- _Kutipan Sumber_
Senin, 14 Juli 2008

Gubernur NTT Adalah Mantan Aktivis GMNI

Kupang, Cakrawala - Frans Lebu Raya (48) adalah anak seorang petani terlahir di Desa Watoone, sebuah perkampungan sunyi di wilayah Kecamatan Witihama, Pulau Adonara, Kabupaten Flores Timur pada 18 Mei 1960.
Anak kedua dari tujuh bersaudara pasangan Ama Paulus Ola Samon dan Ina Maria Wae Peka (alm) ini selalu menampakkan sikap rendah diri. Ia hanya melemparkan senyum sebagai sebuah pesona sikap diam yang selalu ia tunjukkan ketika masuk sekolah dasar pada usia empat tahun.

Ia tenang dalam mengolah ilmu dan merajut pelajaran sampai akhrinya menyelesaikan studinya di SDK Watoona pada 1971 ketika suami dari Lusia Adinda Dua Nurak (34) dan ayah dari Maria Yubiliani Laetare Nurak dan Karmelia Eleonoraputri Bengan Tokan ini memasuki usianya yang ke-11.

- _Data Tercatat_
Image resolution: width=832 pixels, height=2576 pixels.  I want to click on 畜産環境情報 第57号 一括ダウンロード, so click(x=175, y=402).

- _Soal Singkat_
Bagaimana kelanjutan artikel tentang Gubernur NTT Frans Lebu Raya setelah kalimat terakhirnya? Teruskan tulisan itu.

- _Jawaban Latihan_
Dalam usia yang masih belia itu, Lebu Raya kecil kemudian melanjutkan pendidikannya di SMP Palugodam, sebuah lembaga pendidikan swasta di Desa Sandosi yang letaknya di daerah dataran tinggi, sekitar 10 km dari kampung halamannya di Desa Watoone.
Tiap hari sekolah, ia bersama teman-temannya harus jalan kaki menapaki langkah menujuh puncak bukit untuk menimba ilmu di lembaga pendidikan tersebut sampai tamat pada 1974 ketika isterinya saat ini baru hadir di dunia ini dalam wujud seorang bayi mungil.
Tiga tahun lamanya, Lebu Raya menyeka peluh dalam menimba ilmu di SMP Palugodam yang dipimpin Thomas Sili Mado Lamabelawa yang juga adalah seorang aktivis politik dari Partai Demokrasi Indonesia (PDI).
Selepas dari Palugodam, Lebu Raya kemudian berlayar menuju Kupang, ibukota Provinsi Nusa Tenggara Timur (NTT) di Pulau Timor untuk melanjutkan pendidikannya.
Pilihannya jatuh ke Sekolah Menengah Olahraga Atas (SMOA) Kupang yang kini sudah ditutup oleh pemerintah setelah berubah nama menjadi Sekolah Guru Olahraga (SGO).
Setelah tamat dari SMOA pada 1977, Lebu Raya memilih pulang kampung dan menjadi seorang guru olahraga di SMP Gotong Royong Witihama sampai 1980.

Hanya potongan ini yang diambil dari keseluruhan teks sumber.